- Tasks to perform:
(A) Please answer from the text on Krzhizhanovsky's tale:
(i) How long is the apprentice's journey?
(ii) What must he wait for before he can reach the apartment upstairs?
(iii) Where does he take refuge once he is upstairs?
(B) Print the part of the text on Krzhizhanovsky's tale from "A close study" to "Hours swayed sleepily.", with every word unchanged.

Inspired by Swift’s Gulliver’s Travels, Krzhizhanovsky entrances us with Stravaging “Strange,” a tale of a magus apprentice’s laborious seventy-foot journey – the longest trip he ever took – after he drinks a potion that shrinks him to the size of a speck. 

The micro-man spends days crossing the floor of an apartment and climbing the wall to the window ledge.  In order to reach the  apartment upstairs where the professor keeps the phial with the antidote, he must wait days for the ivy to grow up to the window above. But it’s not just the phial he wants:  he hopes to seduce the professor’s young wife.

Once upstairs, he takes refuge at one point in the young wife’s watch. Alas, the watch does not prove to be a sanctuary.


A close study of the dial’s fauna led me to conclude that the creatures flustering under the locket glass were time bacilli. Time bacilli, as I soon became convinced, multiplied with every jolt of the hour, minute, and even second hand. The tiny nimble Seconds jostled on the second hand like sparrows on the branch of a hazelnut tree. On the minute hand’s long black perch, their stingers tucked under them, sat the Minutes; while on the sluggish hour hand, their jointed, tapeworm-like bodies wrapped round its black steel arabesques, the Hours swayed sleepily.

- Stored data:
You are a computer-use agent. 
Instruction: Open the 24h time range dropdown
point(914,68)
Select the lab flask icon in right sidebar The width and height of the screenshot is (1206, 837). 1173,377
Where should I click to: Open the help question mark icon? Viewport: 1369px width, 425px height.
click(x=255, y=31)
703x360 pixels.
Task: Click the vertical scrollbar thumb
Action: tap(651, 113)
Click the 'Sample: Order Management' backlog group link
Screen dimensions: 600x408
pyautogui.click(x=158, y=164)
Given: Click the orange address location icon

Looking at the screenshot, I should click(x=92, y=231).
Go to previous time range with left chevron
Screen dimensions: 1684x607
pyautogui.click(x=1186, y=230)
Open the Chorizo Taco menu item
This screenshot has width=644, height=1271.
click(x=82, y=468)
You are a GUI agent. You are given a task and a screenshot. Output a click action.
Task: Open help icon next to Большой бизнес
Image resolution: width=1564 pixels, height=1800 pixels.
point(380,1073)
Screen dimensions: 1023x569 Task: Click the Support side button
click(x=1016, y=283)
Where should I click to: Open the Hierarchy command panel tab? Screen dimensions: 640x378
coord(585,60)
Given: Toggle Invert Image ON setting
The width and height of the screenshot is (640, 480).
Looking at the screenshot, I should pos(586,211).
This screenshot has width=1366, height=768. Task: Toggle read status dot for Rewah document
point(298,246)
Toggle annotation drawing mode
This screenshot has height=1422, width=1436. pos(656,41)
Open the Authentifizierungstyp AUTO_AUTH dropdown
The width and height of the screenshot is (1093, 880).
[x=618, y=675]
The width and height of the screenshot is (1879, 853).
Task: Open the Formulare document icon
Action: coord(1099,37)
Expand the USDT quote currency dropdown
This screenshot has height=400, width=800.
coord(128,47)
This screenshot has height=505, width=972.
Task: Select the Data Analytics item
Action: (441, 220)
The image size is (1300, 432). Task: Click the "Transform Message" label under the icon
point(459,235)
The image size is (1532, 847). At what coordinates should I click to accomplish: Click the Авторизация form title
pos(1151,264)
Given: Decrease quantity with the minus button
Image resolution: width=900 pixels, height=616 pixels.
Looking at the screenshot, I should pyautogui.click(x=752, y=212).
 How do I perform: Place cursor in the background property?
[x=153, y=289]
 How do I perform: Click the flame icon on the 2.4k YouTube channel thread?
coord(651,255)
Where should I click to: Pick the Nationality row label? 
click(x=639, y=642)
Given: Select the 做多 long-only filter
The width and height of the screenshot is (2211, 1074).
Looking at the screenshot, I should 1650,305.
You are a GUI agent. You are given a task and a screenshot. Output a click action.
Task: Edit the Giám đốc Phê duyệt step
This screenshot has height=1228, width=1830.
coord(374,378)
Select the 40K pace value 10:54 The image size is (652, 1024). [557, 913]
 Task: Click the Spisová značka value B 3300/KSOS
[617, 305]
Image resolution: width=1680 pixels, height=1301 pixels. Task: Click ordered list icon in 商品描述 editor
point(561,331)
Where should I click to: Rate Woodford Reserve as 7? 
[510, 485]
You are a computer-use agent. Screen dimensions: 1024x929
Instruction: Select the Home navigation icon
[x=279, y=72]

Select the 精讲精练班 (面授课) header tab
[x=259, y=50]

- Your written answers:
(A)
(i) Seventy feet.
(ii) For the ivy to grow up to the window above.
(iii) In the young wife's watch.

(B)
A close study of the dial’s fauna led me to conclude that the creatures flustering under the locket glass were time bacilli. Time bacilli, as I soon became convinced, multiplied with every jolt of the hour, minute, and even second hand. The tiny nimble Seconds jostled on the second hand like sparrows on the branch of a hazelnut tree. On the minute hand’s long black perch, their stingers tucked under them, sat the Minutes; while on the sluggish hour hand, their jointed, tapeworm-like bodies wrapped round its black steel arabesques, the Hours swayed sleepily.